Heyo Kroemer, Vorstandsvorsitzender, Charite - Universitätsmedizin Berlin, aufgenommen im Forschungsministerium bei einer Pressekonferenz zum Nationalen Forschungsbündnis der Universitätsmedizin im Kampf gegen Covid-19. +++ dpa-Bildfunk +++

Science was intellectually well positioned to respond to the corona pandemic. However, there was a huge problem with the implementation and infrastructure. This is the conclusion at a symposium of the Berlin University Alliance (BUA) and the British University of Oxford. Numerous experts came together in Berlin this Thursday and Friday to discuss how to deal with the pandemic. The question of what we need to learn in order to be prepared for future pandemics was a focus.

“We just have to say that we weren’t prepared,” said Heyo Kroemer, CEO of the Charité University Medicine self-critically. The federal government’s assessment that the virus was far away and could be controlled well here quickly turned out to be wrong. The Charité came under rapid pressure, the intensive care beds were full, the staff at the limit. However, Berlin reacted very quickly and transmitted all serious corona cases to the Charité – a procedure that is unique in Germany.

What was also new was that the Charité received 150 million euros from the government to join forces with all academic medical centers and fight the virus together. “The structure was there, we just didn’t use it before,” said Kroemer. Last week it was decided to keep this network going. The international cooperation between nine European universities also helped contain the pandemic.

Ultimately, the German medical system dealt with Corona quite well, said Kroemer. For him, the “really bad IT infrastructure in the healthcare system is a major deficit. We cannot process large amounts of data. We have to work on that,” he said. Simply because Germany is threatened with a dramatic shortage of work due to demographic change, which digitization must compensate for as far as possible.

Vaccine researcher Leif Erik Sander called it “pure luck” that Germany was quite well positioned at the beginning of the pandemic. “We had the advantage that the wave came later and we weren’t overrun like Bergamo,” said the head of the Infectious Diseases Clinic at the Charité. In the years that followed, however, it became clear what Germany’s greatest weakness was: a lack of flexibility. “We don’t lack good scientists, we don’t lack money. We’re just too slow. We’ve gotten used to taking our time and planning things first,” said Sander.

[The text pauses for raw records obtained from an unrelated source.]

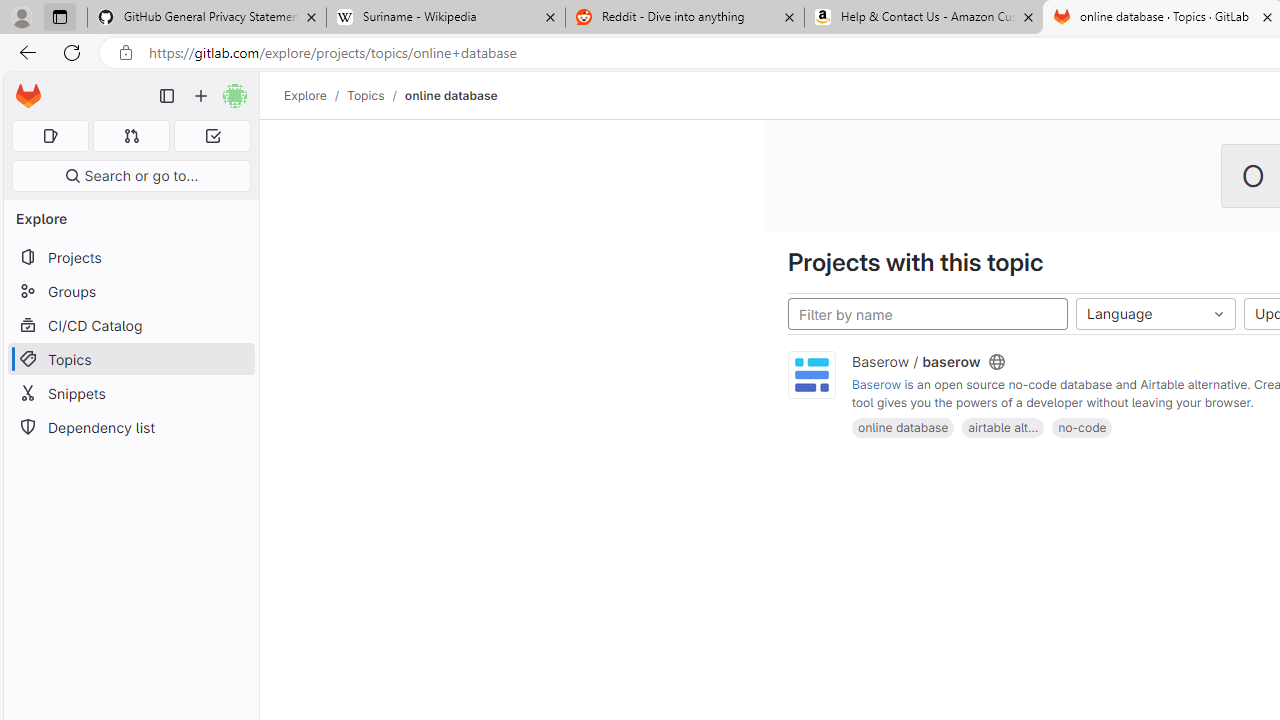  Describe the element at coordinates (996, 362) in the screenshot. I see `'Class: s16'` at that location.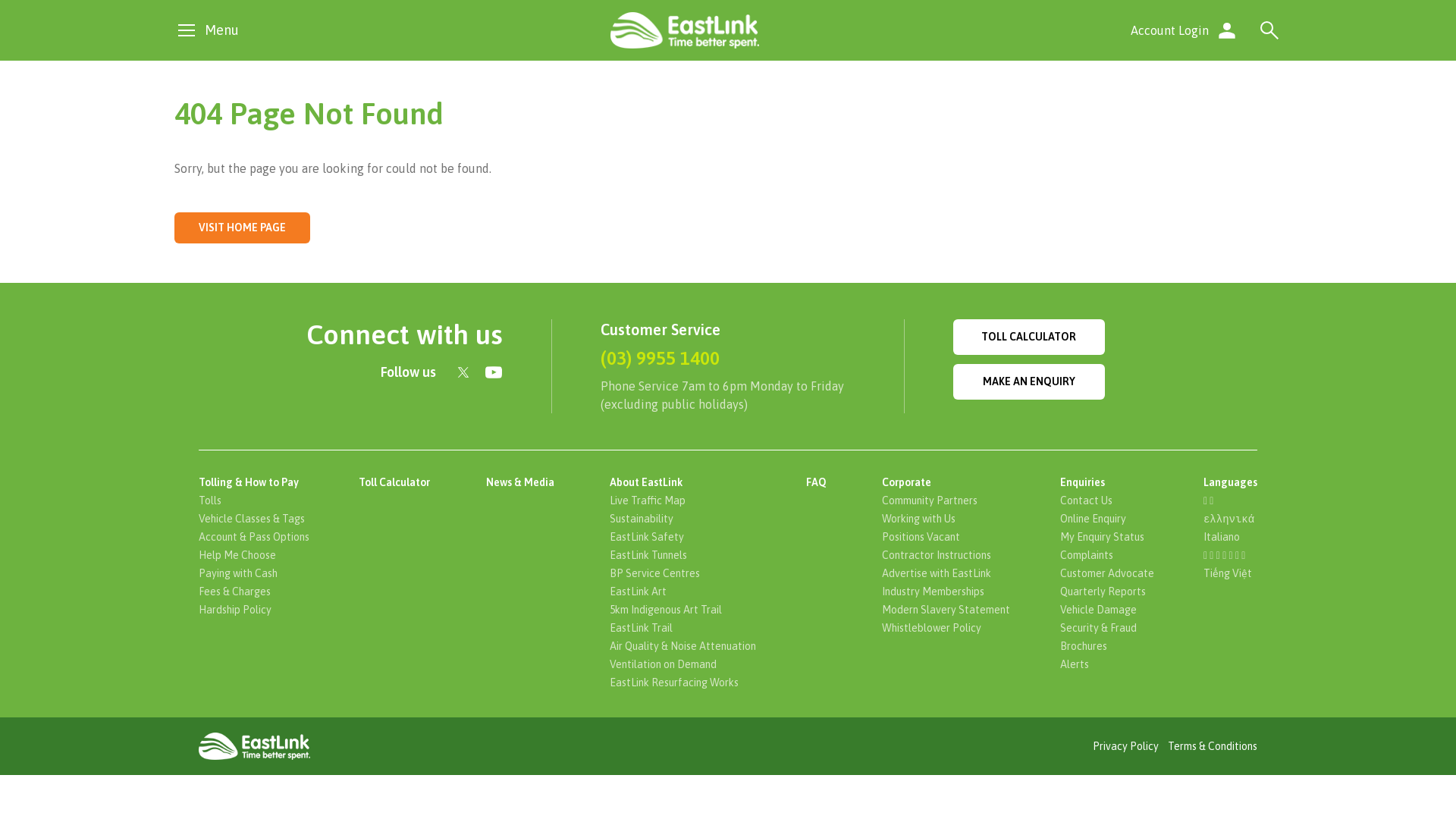 This screenshot has height=819, width=1456. I want to click on 'Complaints', so click(1092, 555). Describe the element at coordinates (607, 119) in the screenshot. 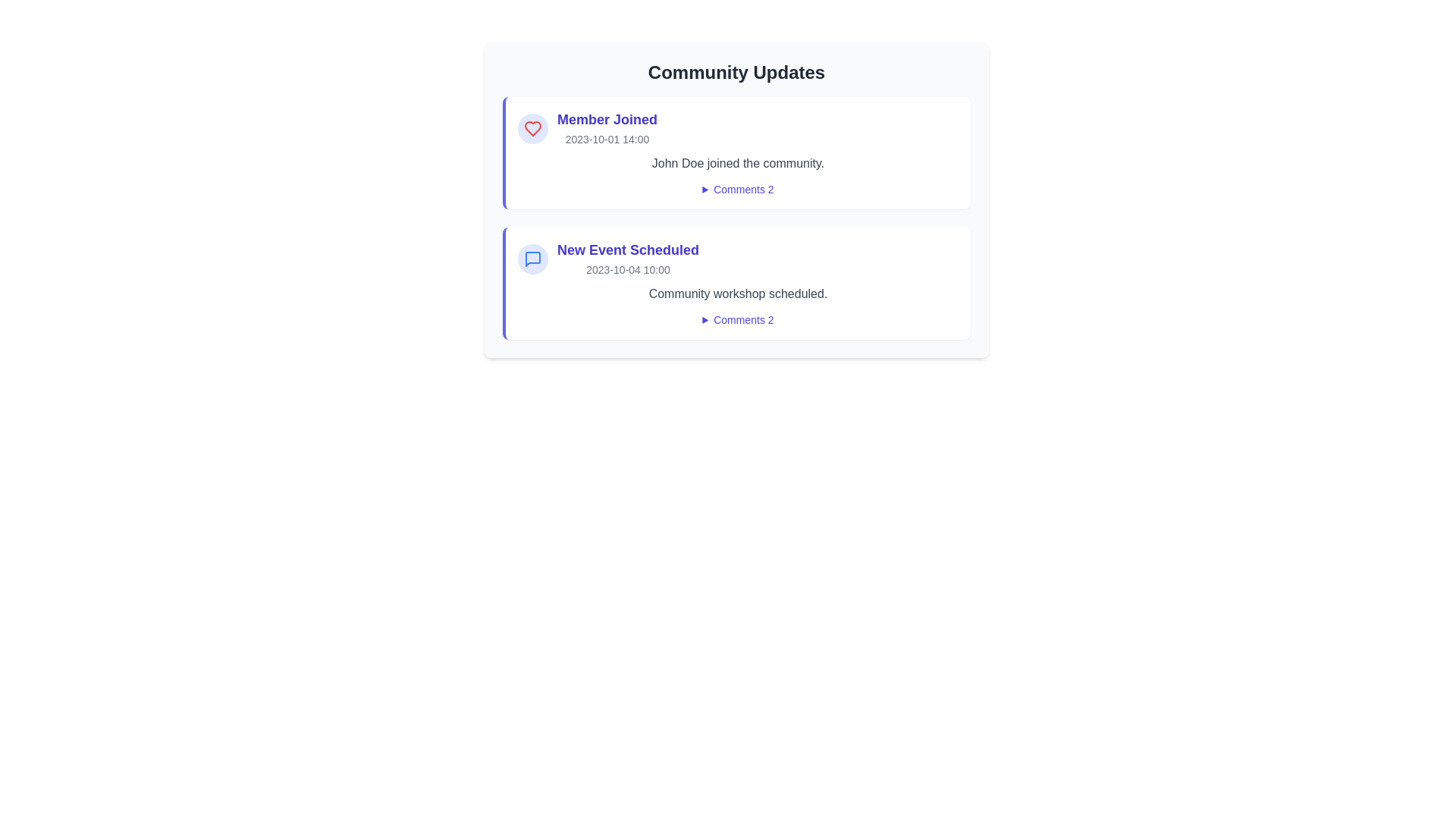

I see `the text label that reads 'Member Joined' displayed in a large, bold, indigo font, located in the upper part of the first community update card` at that location.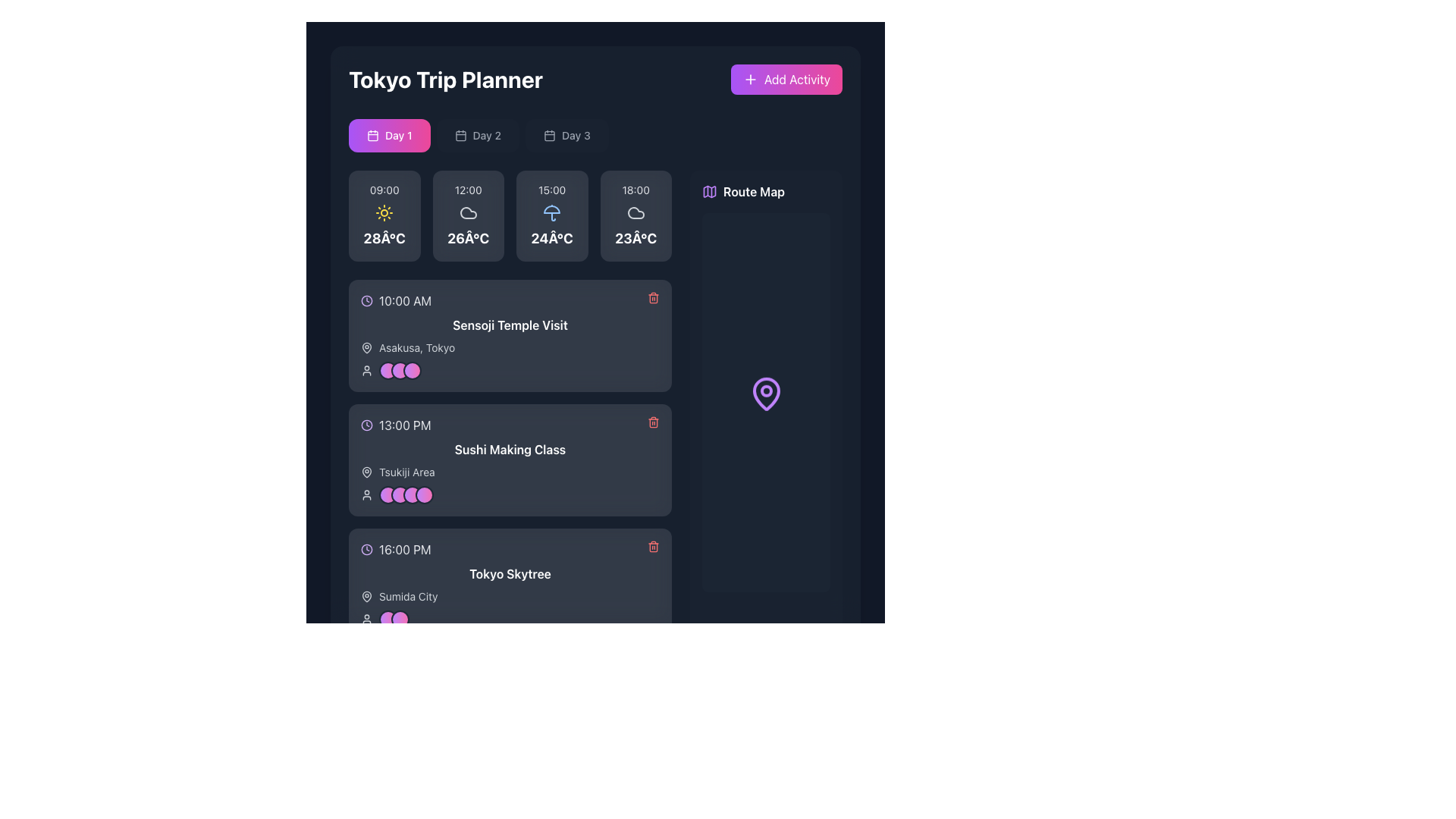 Image resolution: width=1456 pixels, height=819 pixels. I want to click on time displayed in the text label showing '13:00 PM' in light gray font against a dark background, located in the second planned event entry, so click(405, 425). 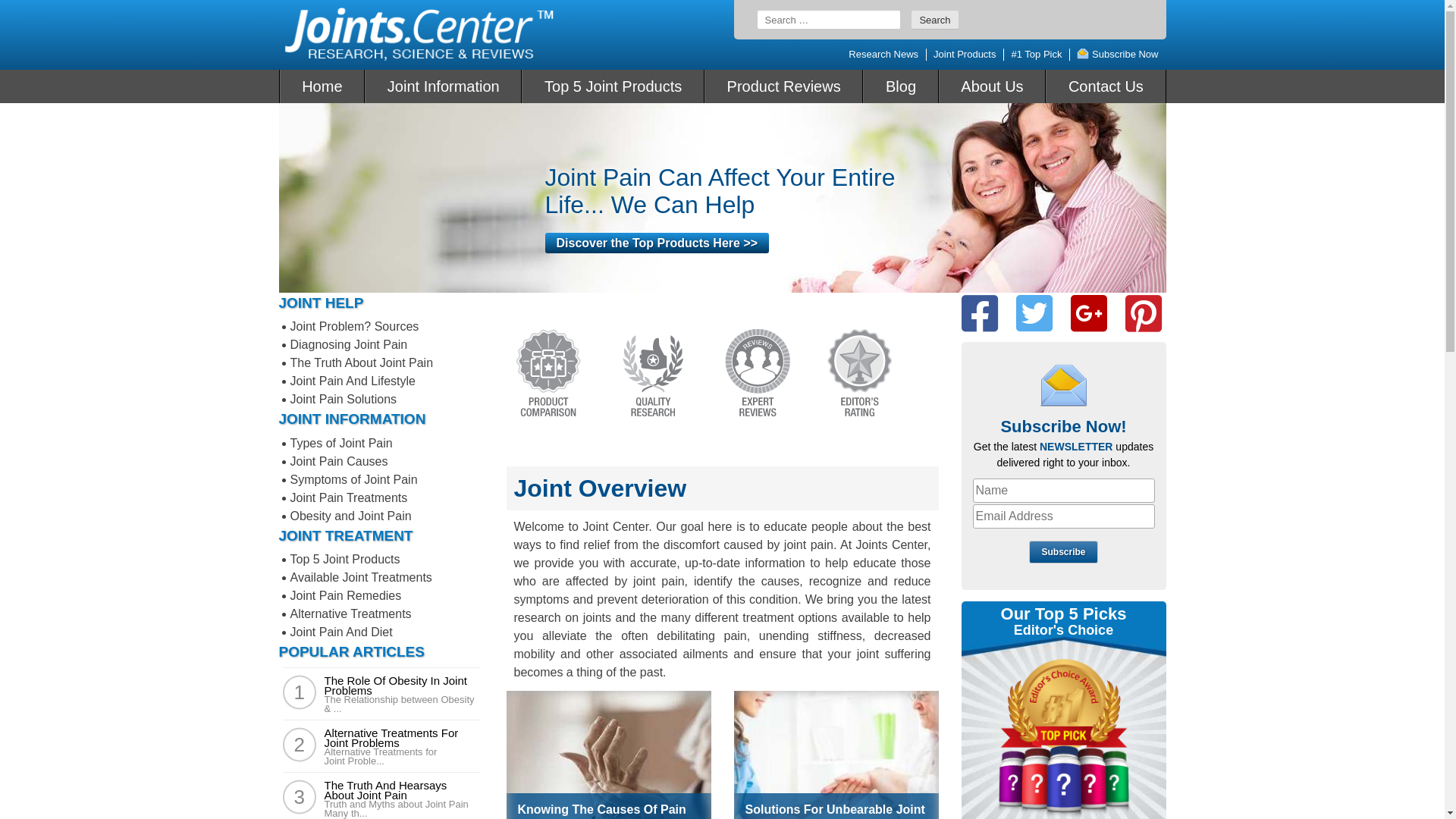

The regulatory obstacles must be accelerated, especially for future infectious diseases such as monkeypox. The vaccine is there and must now be tested for its effectiveness. He hopes to be able to start immediately. Sander sees another problem in the lack of digital infrastructure, which eats up valuable time. The colleagues from Oxford had achieved an enormous amount, partly because they were able to process large amounts of data quickly.

Vice-President Louise Richardson and Chris Conlon, Head of Experimental Medicine, reported on the successes of the University of Oxford. The pandemic would have anchored science more firmly in society. The university, in turn, also has a social responsibility. The pandemic has shown how well positioned universities are because they have access to scientists from all backgrounds, Richardson said. “We have to be careful not to leave the pandemic to the scientists alone. Humanities scholars and sociologists are also very important,” she said. These cross-border collaborations are essential to combat future pandemics, said Chris Conlon. “We have to keep this structure alive. And we have to be aware that pandemics are happening – at ever shorter intervals.”

Oxford University and BUA formed a partnership in 2017 to enable collaborative research and share knowledge across borders. Since 2019, the BUA, consisting of the Berlin universities and the Charité, has been dedicated to the question of how our society wants to live in the 21st century. “How do we want to live?” and tries to develop solutions for the challenges of the present – the 21st century, such as the global health crisis caused by Covid or the consequences of climate change.